A Diagram showing the sites of palmitoylation of Smad3. CSS-Palm 4.0 software indicated that Cys421 was a potential palmitoylation site for Smad3. B HEK293 cells were co-transfected with constructs encoding Flag-Smad3 and HA-ZDHHCs in a 6-well plate. Cell lysates were harvested for immunoprecipitation by anti-Flag antibody and then for acyl–biotin exchange (ABE) and western blot analysis. The results of immunoblotting for total Smad3 and HA-ZDHHC proteins are shown. C Palmitoylation and phosphorylation of Smad3 in ME23 cells transfected with Smad3 C421A mutant constructs or infected with ZDHHC19 siRNA for 48 h.
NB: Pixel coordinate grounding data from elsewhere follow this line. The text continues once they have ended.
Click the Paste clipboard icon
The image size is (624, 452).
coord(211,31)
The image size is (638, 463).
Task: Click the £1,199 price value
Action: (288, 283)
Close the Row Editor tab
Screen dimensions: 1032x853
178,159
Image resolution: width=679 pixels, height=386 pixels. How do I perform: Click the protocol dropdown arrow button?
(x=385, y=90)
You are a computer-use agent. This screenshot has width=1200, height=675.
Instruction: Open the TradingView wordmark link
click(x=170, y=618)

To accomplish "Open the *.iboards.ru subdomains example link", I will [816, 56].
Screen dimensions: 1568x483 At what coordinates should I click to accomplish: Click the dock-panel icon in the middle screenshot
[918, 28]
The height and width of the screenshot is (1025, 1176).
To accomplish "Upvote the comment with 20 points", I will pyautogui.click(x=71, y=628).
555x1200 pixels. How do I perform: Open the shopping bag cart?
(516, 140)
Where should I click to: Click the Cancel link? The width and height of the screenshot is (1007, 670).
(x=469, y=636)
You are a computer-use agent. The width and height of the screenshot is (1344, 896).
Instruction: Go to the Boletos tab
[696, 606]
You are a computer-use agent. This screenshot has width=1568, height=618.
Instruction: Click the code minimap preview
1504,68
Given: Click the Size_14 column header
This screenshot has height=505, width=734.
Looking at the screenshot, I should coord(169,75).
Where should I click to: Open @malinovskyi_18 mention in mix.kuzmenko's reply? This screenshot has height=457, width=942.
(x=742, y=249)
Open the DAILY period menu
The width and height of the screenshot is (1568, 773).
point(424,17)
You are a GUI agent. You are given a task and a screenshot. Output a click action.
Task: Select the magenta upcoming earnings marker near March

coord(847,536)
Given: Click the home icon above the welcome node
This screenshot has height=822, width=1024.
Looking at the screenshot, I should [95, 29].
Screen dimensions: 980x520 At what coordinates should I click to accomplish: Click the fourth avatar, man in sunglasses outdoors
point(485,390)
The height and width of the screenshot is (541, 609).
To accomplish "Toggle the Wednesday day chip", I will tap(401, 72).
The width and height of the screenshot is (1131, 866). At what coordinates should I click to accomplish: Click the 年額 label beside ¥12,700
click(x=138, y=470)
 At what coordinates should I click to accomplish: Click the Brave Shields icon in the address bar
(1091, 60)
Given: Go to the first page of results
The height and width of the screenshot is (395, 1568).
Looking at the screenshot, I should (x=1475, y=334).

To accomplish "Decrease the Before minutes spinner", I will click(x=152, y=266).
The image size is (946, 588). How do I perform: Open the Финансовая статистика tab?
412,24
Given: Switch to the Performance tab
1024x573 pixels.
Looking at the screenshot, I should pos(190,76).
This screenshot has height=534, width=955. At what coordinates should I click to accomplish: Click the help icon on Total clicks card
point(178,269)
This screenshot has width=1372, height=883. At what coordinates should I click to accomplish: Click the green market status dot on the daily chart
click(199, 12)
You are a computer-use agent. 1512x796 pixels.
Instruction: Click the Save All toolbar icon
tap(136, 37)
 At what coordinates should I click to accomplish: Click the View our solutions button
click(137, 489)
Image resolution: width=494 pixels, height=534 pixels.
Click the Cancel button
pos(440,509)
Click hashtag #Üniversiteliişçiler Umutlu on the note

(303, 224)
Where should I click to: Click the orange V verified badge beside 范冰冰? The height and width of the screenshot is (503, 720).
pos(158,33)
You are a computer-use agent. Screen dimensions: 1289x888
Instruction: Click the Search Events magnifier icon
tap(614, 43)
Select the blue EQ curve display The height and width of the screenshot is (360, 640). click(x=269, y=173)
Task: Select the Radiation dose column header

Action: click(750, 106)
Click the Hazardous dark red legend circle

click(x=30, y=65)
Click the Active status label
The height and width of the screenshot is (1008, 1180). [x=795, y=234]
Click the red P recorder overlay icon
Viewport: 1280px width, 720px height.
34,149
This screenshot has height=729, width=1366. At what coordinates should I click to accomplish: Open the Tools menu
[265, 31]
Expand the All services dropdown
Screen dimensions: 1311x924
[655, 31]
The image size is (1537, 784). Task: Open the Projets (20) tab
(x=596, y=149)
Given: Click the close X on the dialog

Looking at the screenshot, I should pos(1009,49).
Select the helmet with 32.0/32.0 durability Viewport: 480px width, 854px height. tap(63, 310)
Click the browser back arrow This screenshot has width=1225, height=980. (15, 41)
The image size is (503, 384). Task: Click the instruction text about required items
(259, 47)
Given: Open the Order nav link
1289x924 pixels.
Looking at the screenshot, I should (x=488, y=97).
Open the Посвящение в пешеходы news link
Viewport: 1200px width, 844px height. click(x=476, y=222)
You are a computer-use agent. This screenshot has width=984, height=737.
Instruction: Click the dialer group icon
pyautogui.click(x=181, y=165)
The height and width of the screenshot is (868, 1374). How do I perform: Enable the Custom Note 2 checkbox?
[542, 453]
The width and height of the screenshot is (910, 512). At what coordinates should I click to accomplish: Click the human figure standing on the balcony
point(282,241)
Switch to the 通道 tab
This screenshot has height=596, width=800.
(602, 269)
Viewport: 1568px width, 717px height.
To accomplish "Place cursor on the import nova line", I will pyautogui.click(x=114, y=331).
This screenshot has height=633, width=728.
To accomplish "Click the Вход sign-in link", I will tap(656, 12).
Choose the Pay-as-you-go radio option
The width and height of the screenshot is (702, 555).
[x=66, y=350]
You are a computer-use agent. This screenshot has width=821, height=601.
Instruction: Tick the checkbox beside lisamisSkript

D Expression levels of ZDHHC19 and Smad3 and palmitoylation level of Smad3 in proneural and mesenchymal GSCs. E The Smad3 palmitoylation mutant suppressed activation of the TGF-β/Smad-signaling pathway. ME23 cells were stably transfected with (SBE)₄-luc, which can be activated by TGF-β1. These ME23 cells were then transfected with Smad3 or Smad3 C421A and stimulated with 5 ng/ml TGF-β1 for 18 h starting 24 h after transfection. F Expression of Smad3 in ME23 GSCs (monolayer culture) transfected with ZDHHC19 siRNA or Smad3 C421A mutant plasmid or treated with the de-palmitoylation inhibitor, PalmB (1 μM) for 48 h was analyzed by immunofluorescence staining. Scale bar, 100 μm. GSCs glioblastoma stem cells.